What to work on: From the line with "GRY I ZABAWY (710, 546)" through the line with "GADŻETY SZKOLNE (726, 592)", inclusive, return each line of the data below exactly and leave the rest out.

Dataset records:
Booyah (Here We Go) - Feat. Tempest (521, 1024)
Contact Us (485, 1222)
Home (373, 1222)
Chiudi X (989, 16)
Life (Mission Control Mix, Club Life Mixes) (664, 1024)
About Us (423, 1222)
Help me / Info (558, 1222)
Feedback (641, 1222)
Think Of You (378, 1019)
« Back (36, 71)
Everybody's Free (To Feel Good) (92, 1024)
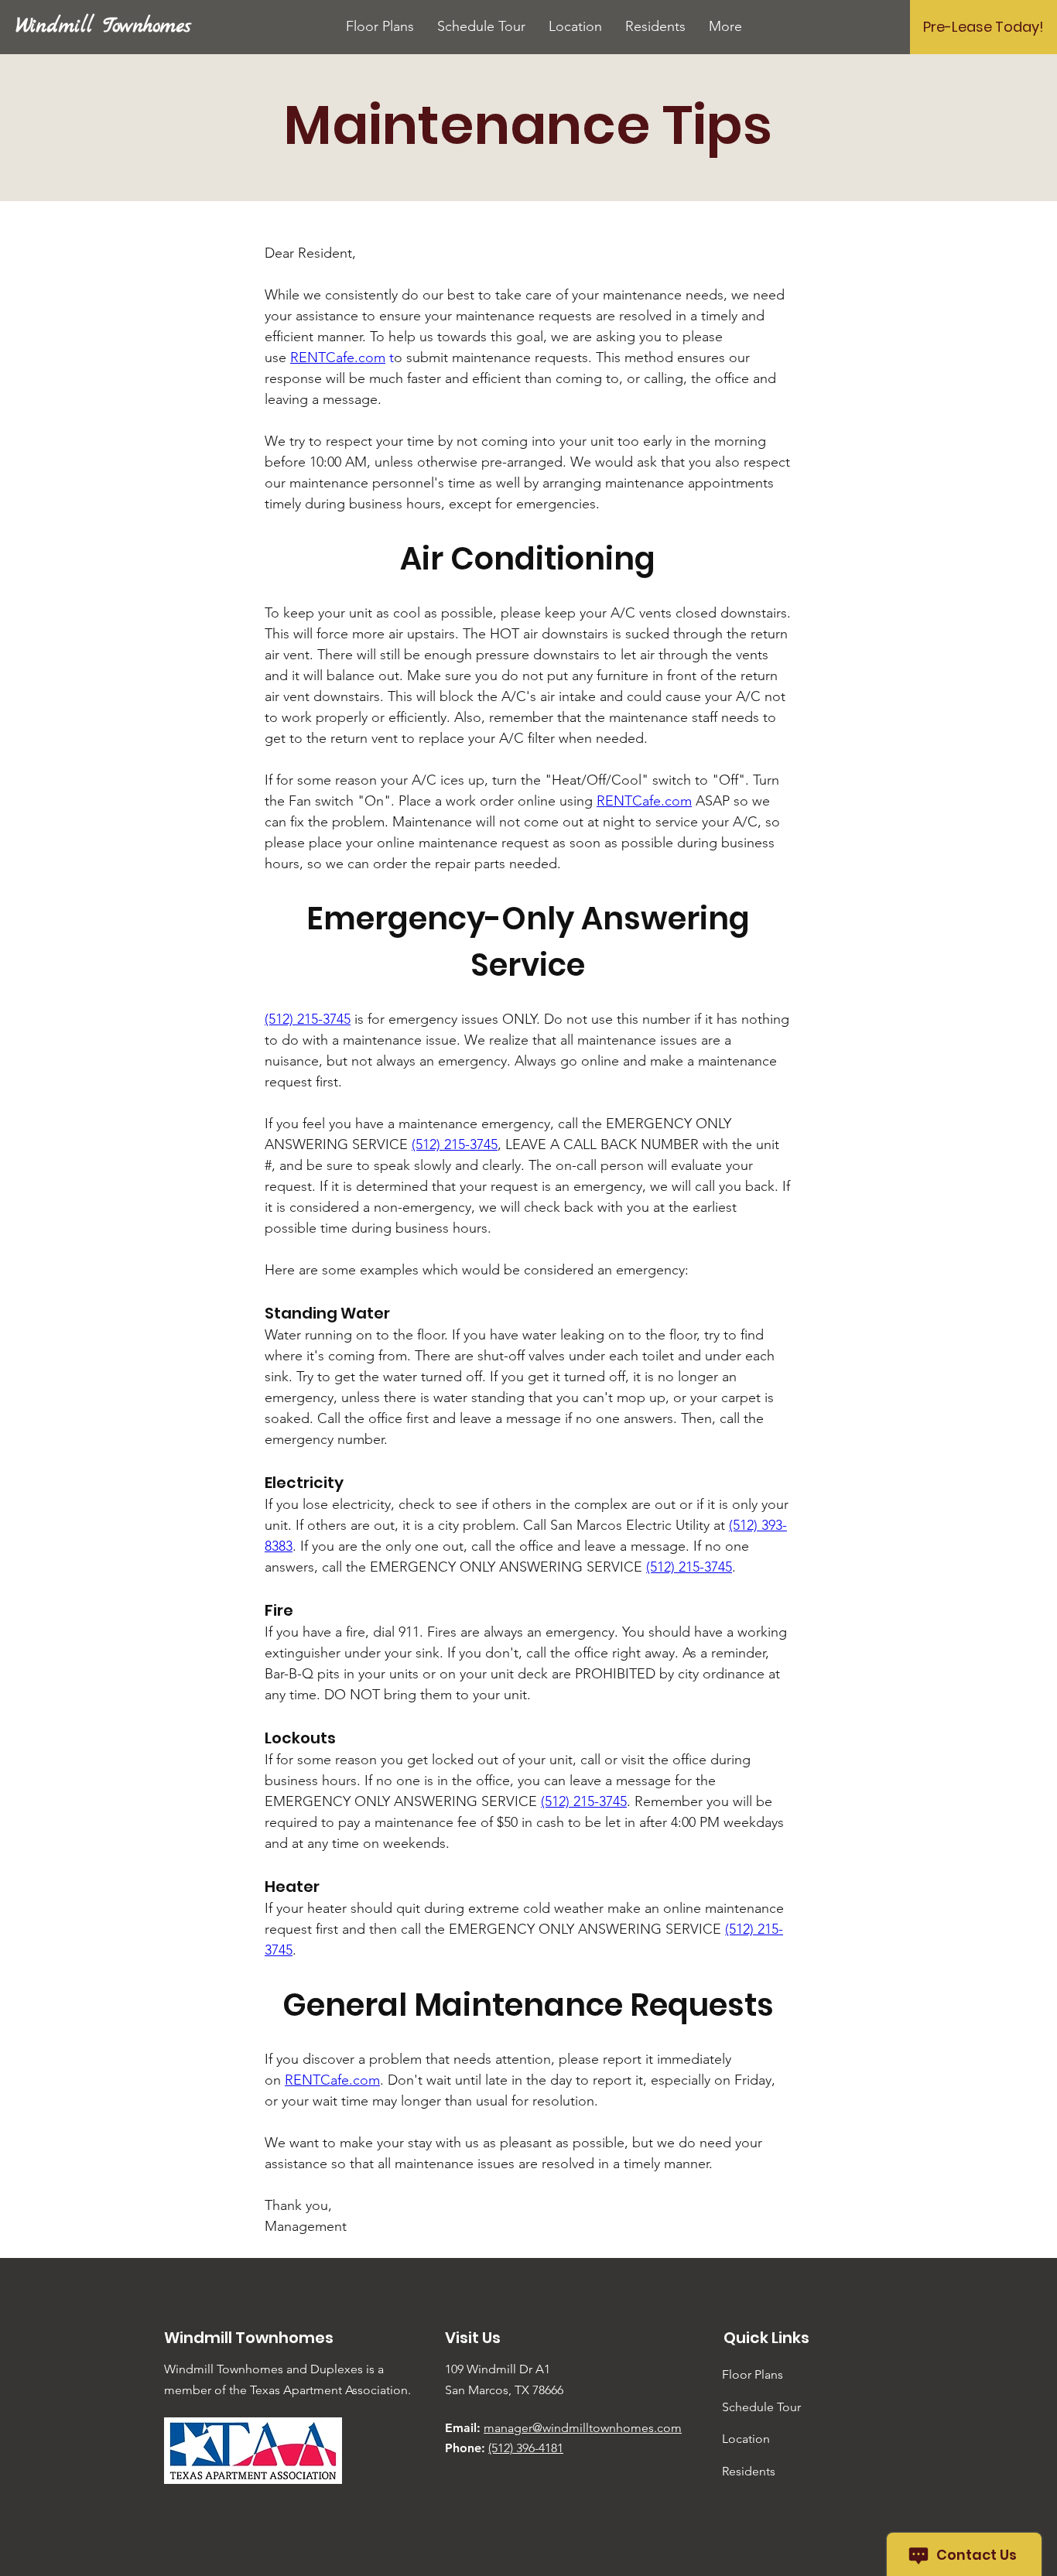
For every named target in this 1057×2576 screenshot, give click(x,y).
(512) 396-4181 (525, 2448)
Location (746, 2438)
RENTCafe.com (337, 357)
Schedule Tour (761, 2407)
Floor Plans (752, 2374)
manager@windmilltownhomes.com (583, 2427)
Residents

---

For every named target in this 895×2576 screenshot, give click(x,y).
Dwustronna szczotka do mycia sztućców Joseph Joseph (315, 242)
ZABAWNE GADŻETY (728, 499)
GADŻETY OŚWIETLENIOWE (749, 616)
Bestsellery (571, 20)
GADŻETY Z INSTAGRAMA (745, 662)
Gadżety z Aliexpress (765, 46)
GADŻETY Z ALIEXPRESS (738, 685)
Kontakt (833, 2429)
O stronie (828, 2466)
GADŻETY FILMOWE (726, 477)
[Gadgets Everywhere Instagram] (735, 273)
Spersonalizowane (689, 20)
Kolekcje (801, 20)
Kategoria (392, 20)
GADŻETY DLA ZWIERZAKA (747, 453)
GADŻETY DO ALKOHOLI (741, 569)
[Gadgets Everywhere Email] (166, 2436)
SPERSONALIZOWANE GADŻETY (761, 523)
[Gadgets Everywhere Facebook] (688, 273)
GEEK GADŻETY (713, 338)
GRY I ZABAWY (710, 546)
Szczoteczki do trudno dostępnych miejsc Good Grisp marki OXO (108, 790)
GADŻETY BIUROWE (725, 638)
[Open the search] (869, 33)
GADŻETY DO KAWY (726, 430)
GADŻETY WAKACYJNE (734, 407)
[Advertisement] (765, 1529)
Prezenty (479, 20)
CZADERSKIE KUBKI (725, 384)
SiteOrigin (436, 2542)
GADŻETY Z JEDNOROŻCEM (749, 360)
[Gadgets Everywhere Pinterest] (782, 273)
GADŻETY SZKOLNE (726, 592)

Task output:
GRY I ZABAWY (710, 546)
Szczoteczki do trudno dostępnych miejsc Good Grisp marki OXO (108, 790)
GADŻETY BIUROWE (725, 638)
[Open the search] (869, 33)
GADŻETY DO KAWY (726, 430)
GADŻETY WAKACYJNE (734, 407)
[Advertisement] (765, 1529)
Prezenty (479, 20)
CZADERSKIE KUBKI (725, 384)
SiteOrigin (436, 2542)
GADŻETY Z JEDNOROŻCEM (749, 360)
[Gadgets Everywhere Pinterest] (782, 273)
GADŻETY SZKOLNE (726, 592)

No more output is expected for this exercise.